Introduction to AutoML using lares

The lares package has multiple families of functions to help the analyst or data scientist achieve quality robust analysis without the need of much coding. One of the most complex but valuable functions we have is h2o_automl, which semi-automatically runs the whole pipeline of a Machine Learning model given a dataset and some customizable parameters. AutoML enables you to train high-quality models specific to your needs and accelerate the research and development process.

HELP: Before getting to the code, I recommend checking h2o_automl’s full documentation here or within your R session by running ?lares::h2o_automl. In it you’ll find a brief description of all the parameters you can set into the function to get exactly what you need and control how it behaves.

Pipeline

In short, these are some of the things that happen on its backend:

Mapping h2o_automl

  1. Input a dataframe df and choose which one is the independent variable (y) you’d like to predict. You may set/change the seed argument to guarantee reproducibility of your results.

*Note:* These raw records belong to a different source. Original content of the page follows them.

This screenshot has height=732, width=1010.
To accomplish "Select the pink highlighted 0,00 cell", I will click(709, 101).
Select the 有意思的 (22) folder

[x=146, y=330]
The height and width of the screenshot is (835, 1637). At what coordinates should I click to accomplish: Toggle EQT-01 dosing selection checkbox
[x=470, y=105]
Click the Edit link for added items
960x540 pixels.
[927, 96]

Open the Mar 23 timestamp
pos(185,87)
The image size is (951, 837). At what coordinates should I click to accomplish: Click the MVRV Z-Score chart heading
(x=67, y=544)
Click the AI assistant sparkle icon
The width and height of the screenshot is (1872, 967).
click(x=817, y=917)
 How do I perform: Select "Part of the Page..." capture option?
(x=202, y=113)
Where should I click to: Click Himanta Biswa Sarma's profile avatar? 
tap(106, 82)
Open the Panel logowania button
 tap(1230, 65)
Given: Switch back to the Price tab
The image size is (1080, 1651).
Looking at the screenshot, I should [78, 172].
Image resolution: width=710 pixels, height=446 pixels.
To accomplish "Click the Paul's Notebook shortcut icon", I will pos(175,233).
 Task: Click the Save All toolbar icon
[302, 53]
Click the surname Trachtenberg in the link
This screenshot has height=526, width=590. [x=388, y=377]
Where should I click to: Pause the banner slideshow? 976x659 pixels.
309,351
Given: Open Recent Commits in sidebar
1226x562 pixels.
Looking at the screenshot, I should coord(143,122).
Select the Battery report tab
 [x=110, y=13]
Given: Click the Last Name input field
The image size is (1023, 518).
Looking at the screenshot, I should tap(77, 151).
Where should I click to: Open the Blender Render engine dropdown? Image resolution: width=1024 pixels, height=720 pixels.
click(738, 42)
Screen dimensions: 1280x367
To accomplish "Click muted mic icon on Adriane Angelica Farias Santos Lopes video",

  2. The function decides if it’s a classification (categorical) or regression (continuous) model looking at the independent variable’s (y) class and number of unique values, which can be control with the thresh parameter.

  3. The dataframe will be split in two: test and train datasets. The proportion of this split can be control with the split argument. This can be replicated with the msplit() function.

  4. You could also center and scale your numerical values before you continue, use the no_outliers to exclude some outliers, and/or impute missing values with MICE. If it’s a classification model, the function can balance (under-sample) your training data. You can control this behavior with the balance argument. Until here, you can replicate the whole process with the model_preprocess() function.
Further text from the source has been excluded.